Very interesting and informative discussion and information shared back and forth here. My thanks to everyone on this thread.
My Latest Update:
First of all, it is now May 9th. My original (which was the initial autopay upon opening the account) auto payment agreement seems to have cancelled and not go through for sure once I have deleted off the schedule. As I have explained in my previous post, I have elected to make a small $0.25 payment every month for the next 2 years, and the first of such autopayment went through on May 2nd. No problem at all with that.
The bureaus reported the change to my SSL account on May 6, according to CreditCheckTotal. Since the 7th of each month, which was the original auto payment schedule date, happened to fall on a Saturday, I am not sure if the report date got pulled one day earlier. My hunch is that, as most everyone have suspected, Alliant reports account data at the end of the month, and that the update on the credit reports take a few days to show up in our reports.
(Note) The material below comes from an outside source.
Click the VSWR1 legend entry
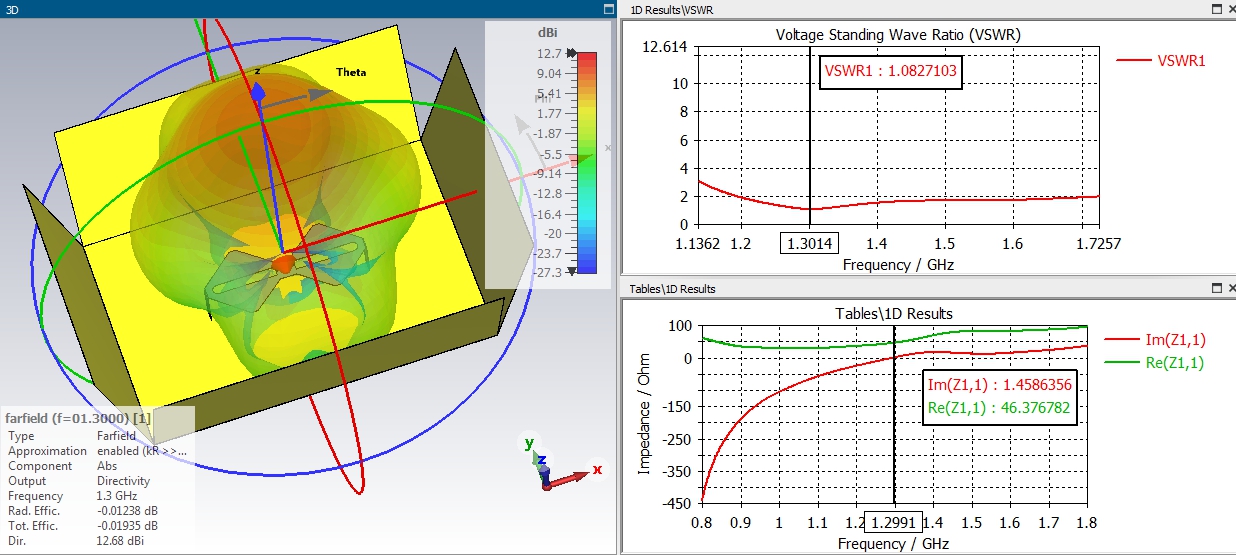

Account opening date on my SSL seems to vary. I opened this account on March 30.
Experian: March 1st
Equifax: March 30th
TransUnion: March 30th
Date of "Status Updated" also seem to vary among the bureaus.
Experian: April 1st
Equifax: April 30th
TransUnion: April 30th
Mind you though, that Experian's latest data got updated on May 6th for me. So I think, on Experian's end, the date showing on the report is a bit odd.
And to reiterate, my original autopay upon opening up this account was set up for every 7th of the month. My first autopay went through on April 7th, exactly as it was scheduled. That took place AFTER I paid down the loan to $80 balance. After that, I DELETED the autopay, and now that original autopay amount doesn't seem to reoccur again.
I am in a NEW autopay, which I have set up to be $0.25 monthly payment on the first week of every month. The first of such autopay went through, just as it was scheduled on the exact date that I specified.
Credit Score Impact:
Mine jumped whopping 50 points, which bumped me back up into the 700s, at least with Experian. I am not sure what the data is like on the other bureaus, since I wasn't monitoring their FICO scores. (I have dropped MyFICO's slow and inconsistent update service back in March, before I opened this SSL). My scores dropped about 100 points after I closed my only active credit card in secured Capital One card, and opened 5 new unsecured credit cards since Jan 31st. So the score increase was from the high 670s back into the 720s. (Experian). My Equifax currently is the in the 750s and my TransUnion in the 790s, so I am not sure how much the impact is.
Bottom Line:
All of the burueus are showing a positive factor of "having significantly paid down the installment balance." I no longer see negative factor of "not having any active installment loans" on the reports. So even with the miniscule amount of $500 which I basically got back most of it with laughably minimal interest for the next 5 years, this technique has helped tremendously. If I haven't done this, at least with Experian, my score would still be swimming in the high 600s.
Again, I'd like to thank Dixie and ALL the contributors for this, and I will continue to monitor my account and provide update as necessary to serve as data point.